Steuervorteile
einer Genossenschaft

Wie eine Genossenschaft Ihnen und vielen anderen nützen kann

Eine Genossenschaft effektiv führen​

Steuervorteile

Ob Wegzugssteuer, Rückvergütung oder Abgeltungssteuer: Die Gründung einer Genossenschaft bietet eine Reihe steuerlicher Vorteile. Das macht sie aus Sicht der Steueroptimierung besonders attraktiv.

Durch die jüngste Erneuerung des Genossenschaftsrechts haben sich jedoch einige Veränderungen ergeben,

wobei nach wie vor falsche Annahmen über die Steuersparpotenziale bei Genossenschaften fortbestehen.

Die nachfolgenden Fragen und Antworten zeigen auf, wie sich mit Hilfe einer Genossenschaft wirklich Steuern sparen lassen, welches Mitglied wann haftet und welche Steuertipps längst überholt sind.

Steuern sparen durch die Genossenschaft

Steuern - Fragen & Antworten

Welche Steuern zahlt eine Genossenschaft?

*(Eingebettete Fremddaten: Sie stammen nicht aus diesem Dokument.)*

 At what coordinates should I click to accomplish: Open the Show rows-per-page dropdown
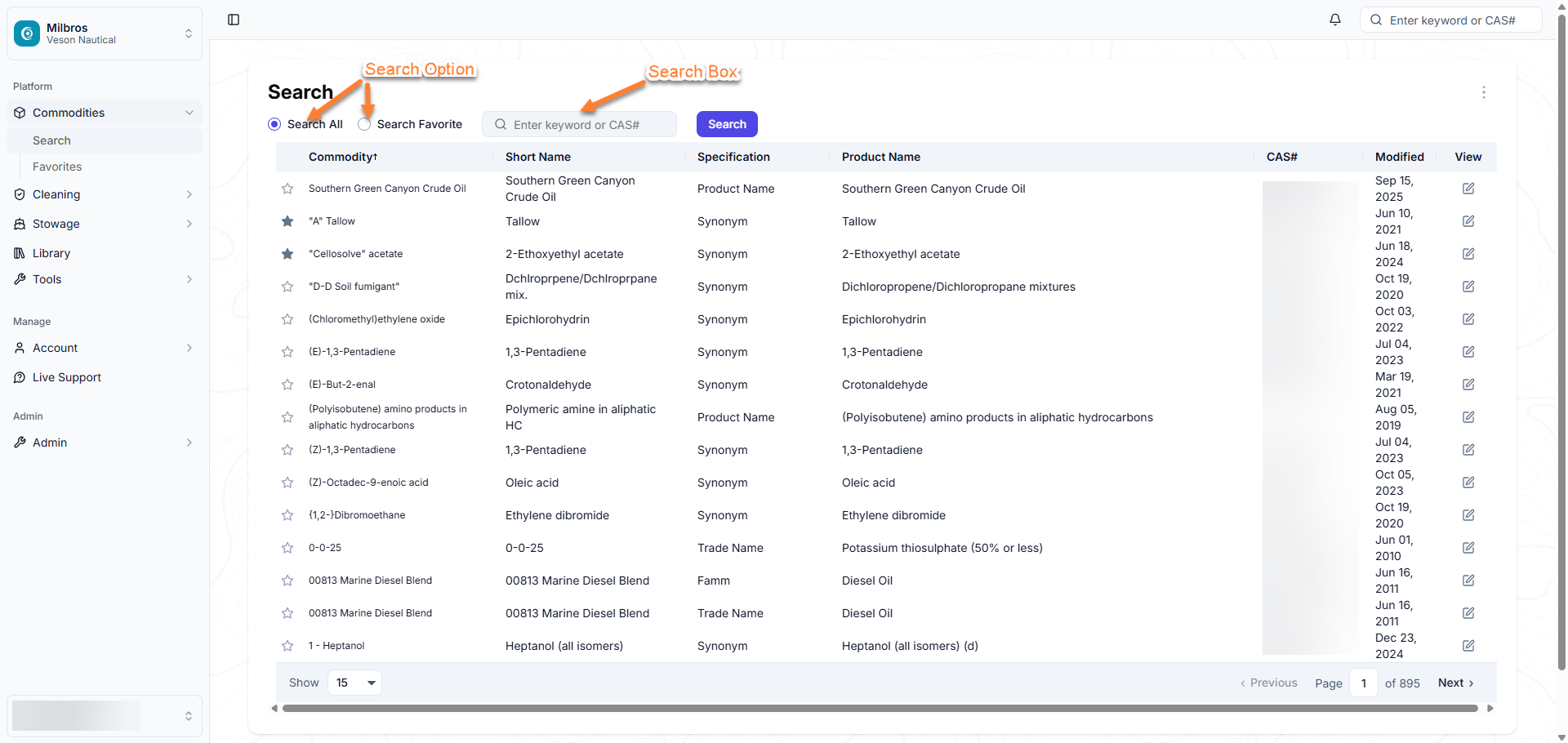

Eine Genossenschaft ist eine Körperschaft und damit körperschaftsteuerpflichtig.

Sie übt ein Gewerbe aus und ist deshalb gewerbesteuerpflichtig.

Die meisten Genossenschaften sind auch umsatzsteuerpflichtig.

Es gibt einige Ausnahmen zur Steuerpflicht:

  •  Insbesondere im Berufsrecht, aber auch
  • bei Vermietungsgenossenschaften, bei denen Mieter auch Mitglieder mit Stimmrecht sind,
  • landwirtschaftlichen Betrieben in Form einer Genossenschaft
  • und auch echten gemeinnützigen Genossenschaften.


Wir arbeiten mit einer Reihe von namhaften Rechtsanwalts- Steuerberatungskanzleien zusammen, die Sie gerne individuell beraten!

Kann ich durch die Gründung einer Genossenschaft Steuern sparen?

Die Genossenschaft gehört den Mitgliedern. Die Genossenschaft soll die Mitglieder im Rahmen des Genossenschaftszweckes fördern.

Dadurch kann die Genossenschaft den einzelnen Mitgliedern und das soll sie auch, Vorteile verschaffen. Die Genossenschaft als reines Steuersparmodell zu sehen, verfehlt dem Zweck der Genossenschaft jedoch vollständig. Sicher entstehen gewisse Effekte, diese sind jedoch nicht das Ziel und der Zweck einer Genossenschaft.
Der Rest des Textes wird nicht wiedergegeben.